Xinhui LiTülay AdaliRogers F SilvaVince D Calhoun
Published in: bioRxiv : the preprint server for biology (2023)
We present Multimodal Subspace Independent Vector Analysis (MSIVA), a methodology to capture both joint and unique vector sources across multiple data modalities by defining linked and modality-specific subspaces. In particular, MSIVA enables the estimation of independent subspaces of various sizes within modalities and their one-to-one linkage to corresponding subspaces across modalities.
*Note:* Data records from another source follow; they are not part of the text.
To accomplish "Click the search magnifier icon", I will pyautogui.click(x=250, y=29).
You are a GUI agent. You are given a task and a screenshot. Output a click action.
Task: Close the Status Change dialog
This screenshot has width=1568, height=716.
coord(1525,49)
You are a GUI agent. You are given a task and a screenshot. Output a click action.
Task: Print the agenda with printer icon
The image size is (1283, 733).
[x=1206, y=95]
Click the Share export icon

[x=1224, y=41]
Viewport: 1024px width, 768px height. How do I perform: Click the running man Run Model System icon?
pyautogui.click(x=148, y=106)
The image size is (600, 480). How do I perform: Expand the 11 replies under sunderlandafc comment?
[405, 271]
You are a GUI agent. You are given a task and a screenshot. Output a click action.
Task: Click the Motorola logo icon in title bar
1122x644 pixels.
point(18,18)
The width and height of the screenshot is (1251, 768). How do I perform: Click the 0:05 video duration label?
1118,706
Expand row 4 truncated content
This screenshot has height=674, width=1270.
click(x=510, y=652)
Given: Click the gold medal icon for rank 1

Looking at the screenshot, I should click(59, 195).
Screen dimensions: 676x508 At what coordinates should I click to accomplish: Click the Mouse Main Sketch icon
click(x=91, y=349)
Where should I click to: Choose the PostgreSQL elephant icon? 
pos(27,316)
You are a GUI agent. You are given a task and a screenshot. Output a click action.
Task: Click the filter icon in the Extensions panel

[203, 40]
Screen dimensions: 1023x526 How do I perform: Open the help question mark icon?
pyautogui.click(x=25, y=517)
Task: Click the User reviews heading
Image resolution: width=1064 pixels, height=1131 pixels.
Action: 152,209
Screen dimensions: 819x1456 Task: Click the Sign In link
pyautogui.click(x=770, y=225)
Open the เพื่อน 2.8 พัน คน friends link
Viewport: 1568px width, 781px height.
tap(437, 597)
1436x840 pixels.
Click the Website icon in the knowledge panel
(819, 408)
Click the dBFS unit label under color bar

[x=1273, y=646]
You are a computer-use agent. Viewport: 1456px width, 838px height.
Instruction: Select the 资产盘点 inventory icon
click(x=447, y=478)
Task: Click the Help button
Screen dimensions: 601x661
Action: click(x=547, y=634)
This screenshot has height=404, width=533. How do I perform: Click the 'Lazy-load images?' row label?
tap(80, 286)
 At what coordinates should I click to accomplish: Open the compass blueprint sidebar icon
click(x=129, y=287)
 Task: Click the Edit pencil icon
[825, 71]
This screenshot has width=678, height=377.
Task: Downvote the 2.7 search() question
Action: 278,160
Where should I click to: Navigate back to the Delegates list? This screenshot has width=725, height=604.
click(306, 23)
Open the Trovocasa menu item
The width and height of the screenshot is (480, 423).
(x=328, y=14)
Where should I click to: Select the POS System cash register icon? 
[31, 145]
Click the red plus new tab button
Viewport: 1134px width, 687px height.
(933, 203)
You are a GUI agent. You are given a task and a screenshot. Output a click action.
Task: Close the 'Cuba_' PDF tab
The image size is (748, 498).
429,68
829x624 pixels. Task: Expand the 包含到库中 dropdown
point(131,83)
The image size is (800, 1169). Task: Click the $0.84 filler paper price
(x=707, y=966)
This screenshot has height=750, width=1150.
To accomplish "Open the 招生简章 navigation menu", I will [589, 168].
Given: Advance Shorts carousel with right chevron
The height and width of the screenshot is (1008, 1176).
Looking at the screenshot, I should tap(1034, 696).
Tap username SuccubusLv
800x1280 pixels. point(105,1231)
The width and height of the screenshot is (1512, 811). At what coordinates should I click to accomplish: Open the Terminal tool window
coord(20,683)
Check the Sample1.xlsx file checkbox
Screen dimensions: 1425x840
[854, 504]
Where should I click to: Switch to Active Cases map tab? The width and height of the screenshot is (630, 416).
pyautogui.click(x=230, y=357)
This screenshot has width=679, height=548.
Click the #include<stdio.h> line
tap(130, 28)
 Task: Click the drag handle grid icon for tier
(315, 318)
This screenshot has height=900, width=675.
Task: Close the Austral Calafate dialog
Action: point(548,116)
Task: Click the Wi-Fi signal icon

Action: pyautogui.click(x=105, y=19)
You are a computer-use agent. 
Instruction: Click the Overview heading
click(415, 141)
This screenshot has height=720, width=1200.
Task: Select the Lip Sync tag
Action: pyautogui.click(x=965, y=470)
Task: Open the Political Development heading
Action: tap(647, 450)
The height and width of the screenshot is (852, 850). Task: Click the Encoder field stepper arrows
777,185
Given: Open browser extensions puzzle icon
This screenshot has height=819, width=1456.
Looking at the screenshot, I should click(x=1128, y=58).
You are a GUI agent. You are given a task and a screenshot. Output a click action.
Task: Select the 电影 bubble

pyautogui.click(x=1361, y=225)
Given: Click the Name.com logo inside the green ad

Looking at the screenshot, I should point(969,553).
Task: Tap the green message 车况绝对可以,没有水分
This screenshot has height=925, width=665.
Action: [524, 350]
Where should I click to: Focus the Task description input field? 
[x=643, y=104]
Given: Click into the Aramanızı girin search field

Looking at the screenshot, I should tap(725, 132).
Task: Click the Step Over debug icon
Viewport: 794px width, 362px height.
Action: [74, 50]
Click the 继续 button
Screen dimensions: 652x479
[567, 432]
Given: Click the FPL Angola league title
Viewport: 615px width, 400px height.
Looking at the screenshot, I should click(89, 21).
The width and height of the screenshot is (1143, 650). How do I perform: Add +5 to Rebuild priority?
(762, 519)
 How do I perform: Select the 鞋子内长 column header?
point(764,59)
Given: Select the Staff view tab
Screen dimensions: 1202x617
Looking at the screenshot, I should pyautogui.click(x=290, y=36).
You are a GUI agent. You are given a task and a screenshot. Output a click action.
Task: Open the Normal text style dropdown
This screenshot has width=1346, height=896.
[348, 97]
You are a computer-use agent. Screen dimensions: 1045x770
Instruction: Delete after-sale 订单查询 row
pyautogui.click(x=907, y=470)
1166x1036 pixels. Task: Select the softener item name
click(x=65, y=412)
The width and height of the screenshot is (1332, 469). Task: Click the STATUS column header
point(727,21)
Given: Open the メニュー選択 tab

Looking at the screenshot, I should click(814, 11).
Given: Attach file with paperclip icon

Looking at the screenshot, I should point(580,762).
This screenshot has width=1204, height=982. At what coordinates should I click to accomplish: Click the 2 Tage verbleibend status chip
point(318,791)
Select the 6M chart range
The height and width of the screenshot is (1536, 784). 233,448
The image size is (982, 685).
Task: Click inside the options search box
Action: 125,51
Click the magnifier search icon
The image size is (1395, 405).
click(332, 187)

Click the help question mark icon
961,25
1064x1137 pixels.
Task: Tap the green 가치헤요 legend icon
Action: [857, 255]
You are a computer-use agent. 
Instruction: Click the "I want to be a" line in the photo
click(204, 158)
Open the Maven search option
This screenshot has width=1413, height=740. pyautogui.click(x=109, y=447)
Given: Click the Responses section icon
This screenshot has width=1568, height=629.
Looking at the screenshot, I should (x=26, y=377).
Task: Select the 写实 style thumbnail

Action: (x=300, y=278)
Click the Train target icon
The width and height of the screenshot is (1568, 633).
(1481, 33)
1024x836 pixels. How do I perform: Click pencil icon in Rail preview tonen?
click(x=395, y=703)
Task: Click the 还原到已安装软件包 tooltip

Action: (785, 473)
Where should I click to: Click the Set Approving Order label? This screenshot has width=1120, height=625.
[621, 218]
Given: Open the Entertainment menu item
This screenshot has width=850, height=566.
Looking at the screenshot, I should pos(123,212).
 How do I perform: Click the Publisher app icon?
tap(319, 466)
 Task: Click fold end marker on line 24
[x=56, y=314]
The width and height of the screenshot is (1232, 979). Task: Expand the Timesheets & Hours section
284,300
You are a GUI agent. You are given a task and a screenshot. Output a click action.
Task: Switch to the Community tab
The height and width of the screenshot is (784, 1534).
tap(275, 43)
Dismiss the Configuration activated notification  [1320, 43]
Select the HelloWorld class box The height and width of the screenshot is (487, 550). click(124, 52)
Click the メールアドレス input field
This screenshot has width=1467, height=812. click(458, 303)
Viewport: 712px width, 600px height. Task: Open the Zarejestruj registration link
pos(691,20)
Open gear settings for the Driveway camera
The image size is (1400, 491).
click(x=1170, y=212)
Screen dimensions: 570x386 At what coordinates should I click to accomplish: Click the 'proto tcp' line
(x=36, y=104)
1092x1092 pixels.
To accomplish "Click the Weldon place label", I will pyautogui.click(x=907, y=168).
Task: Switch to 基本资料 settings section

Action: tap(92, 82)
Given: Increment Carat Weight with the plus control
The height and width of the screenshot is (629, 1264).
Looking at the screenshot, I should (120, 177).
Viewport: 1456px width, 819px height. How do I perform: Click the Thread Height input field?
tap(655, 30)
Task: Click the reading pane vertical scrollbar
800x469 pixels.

We compare MSIVA to a fully unimodal initialization baseline and a fully multimodal initialization baseline, and evaluate all three approaches with five distinct subspace structures on synthetic and neuroimaging datasets. We first demonstrate that MSIVA and the unimodal baseline can identify the correct ground-truth subspace structures from the incorrect ones in multiple synthetic datasets, while the multimodal baseline fails at detecting high-dimensional subspace structures. We then show that MSIVA can better capture the latent subspace structure with the minimum loss value in two large multimodal neuroimaging datasets compared to the unimodal baseline. Our results from subsequent per-subspace canonical correlation analysis (CCA) and brain-phenotype modeling demonstrate that the sources from the optimal subspace structure are strongly associated with phenotype measures, including age, sex and schizophrenia-related effects. Our proposed methodology MSIVA can be applied to capture linked and unique biomarkers from multimodal neuroimaging data.